When subjects are randomly assigned, it’s very unlikely that one group will greatly differ from another in the factors that matter for test score improvement. The groups should look fairly similar, with individual differences evenly distributed. So why would one group improve its test scores much more than the other groups? The key difference between them is the level of instrument practice — so if they had significantly different levels of improvement, beyond what you could expect due to random chance, it’s safe to say that was indeed the cause.

How This Looks in Practice

Quick quiz! Each study is an example of bias, lurking variables, both, or neither. Which is which?

• You poll members of your Southern Baptist congregation about a proposed state law expanding abortion restrictions. Over 95% support it — what an overwhelmingly popular idea! (A larger poll of the general state population gets a statistic of 53%.)
• You survey a large sample of elderly men and find that owning a dog is associated with significantly higher happiness levels. A journalist for Cosmopolitan writes an article based on this finding, called “Want to Be Happier? Get a Dog.”
• You find that consistently, throughout the whole U.S., high schoolers who don’t work paid jobs spend more money each month than high schoolers who do have jobs. It seems counterintuitive — how could you have less to spend if you’re getting paychecks?
• You recruit a computer-selected sample of kindergarten-aged children from many different school rosters, randomly split them into groups, and give each group a different educational toy to play with.
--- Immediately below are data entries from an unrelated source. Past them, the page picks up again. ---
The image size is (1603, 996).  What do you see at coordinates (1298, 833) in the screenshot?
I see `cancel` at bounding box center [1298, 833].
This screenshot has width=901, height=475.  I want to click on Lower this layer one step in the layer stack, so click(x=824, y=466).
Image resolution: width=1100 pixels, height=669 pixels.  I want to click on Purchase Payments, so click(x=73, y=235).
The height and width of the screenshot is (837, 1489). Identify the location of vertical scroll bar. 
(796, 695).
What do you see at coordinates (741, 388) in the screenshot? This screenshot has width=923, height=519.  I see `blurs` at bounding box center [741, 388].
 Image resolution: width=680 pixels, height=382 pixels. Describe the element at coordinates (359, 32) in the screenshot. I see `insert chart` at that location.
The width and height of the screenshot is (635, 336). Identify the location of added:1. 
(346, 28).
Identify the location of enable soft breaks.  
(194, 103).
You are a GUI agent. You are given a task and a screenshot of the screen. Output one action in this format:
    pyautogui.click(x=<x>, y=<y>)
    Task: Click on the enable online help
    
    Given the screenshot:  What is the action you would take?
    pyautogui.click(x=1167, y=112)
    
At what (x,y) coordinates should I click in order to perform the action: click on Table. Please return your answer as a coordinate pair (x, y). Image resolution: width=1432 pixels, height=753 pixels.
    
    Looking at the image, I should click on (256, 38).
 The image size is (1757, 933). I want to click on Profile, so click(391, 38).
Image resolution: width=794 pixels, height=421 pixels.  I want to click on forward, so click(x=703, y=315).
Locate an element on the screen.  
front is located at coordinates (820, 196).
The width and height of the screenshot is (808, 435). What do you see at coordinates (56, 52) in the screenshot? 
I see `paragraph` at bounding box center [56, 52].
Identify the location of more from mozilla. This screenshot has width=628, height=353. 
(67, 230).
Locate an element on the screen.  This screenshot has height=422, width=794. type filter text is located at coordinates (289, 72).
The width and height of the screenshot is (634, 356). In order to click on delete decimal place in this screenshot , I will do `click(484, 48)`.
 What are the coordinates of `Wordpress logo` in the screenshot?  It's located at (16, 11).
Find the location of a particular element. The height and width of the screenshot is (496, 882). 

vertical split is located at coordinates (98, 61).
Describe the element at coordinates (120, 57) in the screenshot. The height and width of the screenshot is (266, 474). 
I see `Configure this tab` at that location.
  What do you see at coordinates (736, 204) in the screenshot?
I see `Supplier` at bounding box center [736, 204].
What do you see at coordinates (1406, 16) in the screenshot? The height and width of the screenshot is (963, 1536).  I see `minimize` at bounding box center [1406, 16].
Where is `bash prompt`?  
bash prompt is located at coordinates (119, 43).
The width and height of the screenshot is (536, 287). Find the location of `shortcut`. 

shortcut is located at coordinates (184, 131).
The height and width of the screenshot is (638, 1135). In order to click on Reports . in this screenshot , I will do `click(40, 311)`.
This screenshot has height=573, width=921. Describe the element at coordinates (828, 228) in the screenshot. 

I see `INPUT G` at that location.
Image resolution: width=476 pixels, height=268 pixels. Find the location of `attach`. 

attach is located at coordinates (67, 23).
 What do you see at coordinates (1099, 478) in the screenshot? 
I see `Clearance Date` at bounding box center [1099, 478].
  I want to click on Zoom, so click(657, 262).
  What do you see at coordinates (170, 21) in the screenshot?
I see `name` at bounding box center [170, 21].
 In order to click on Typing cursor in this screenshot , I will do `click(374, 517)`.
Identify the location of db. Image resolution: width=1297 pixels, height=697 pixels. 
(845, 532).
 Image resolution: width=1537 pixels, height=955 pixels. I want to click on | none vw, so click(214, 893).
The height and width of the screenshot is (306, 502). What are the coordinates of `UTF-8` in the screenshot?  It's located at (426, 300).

After thirty minutes, they are asked to rate this play session on a scale of options from “Super Boring!” to “Super Fun!”. Two toys tend to be judged as more fun, but one toy is significantly more likely to have “Super Boring!” ratings. You conclude that kindergarten-aged children are less likely to enjoy this toy than the other toys.

The answers:

• Bias. The statistic you got is way off from the likely percent of the state that approves because the sampling isn’t random. Southern Baptist churchgoers are very likely to support abortion restrictions; the broad variety of sociopolitical beliefs you’d see throughout the state population isn’t fully represented here.
• Both. It’s possible that dog ownership increases happiness, but it also could be because elderly men who own dogs tend to have a more comfortable living situation and amount of money to live on, or aren’t too ill or stressed to take care of a dog. Even if getting a dog does increase happiness in this specific demographic, there’s no guarantee it’ll do as much for the young women reading Cosmopolitan.
• Lurking variables. Many high schoolers who work need to do so to support their households. The high schoolers who have plenty of money to spend on new shoes and new electronics and outings with friends, on the other hand, get to spend their teenage years not working because they come from well-off families. Here, difference in family income largely explains the difference in spending.
• Neither. It was randomly assigned, so it’s justified to say that the difference in toys made the difference in scores, and it was a large random sample, so it’s justified to generalize it to the rest of the kindergarteners.

Bias can be eliminated with random sampling, and lurking variables can be eliminated with random assignment. These might not always be fully feasible, but with careful study design, researchers can reduce their chance of serious errors. The key is to know what to watch for!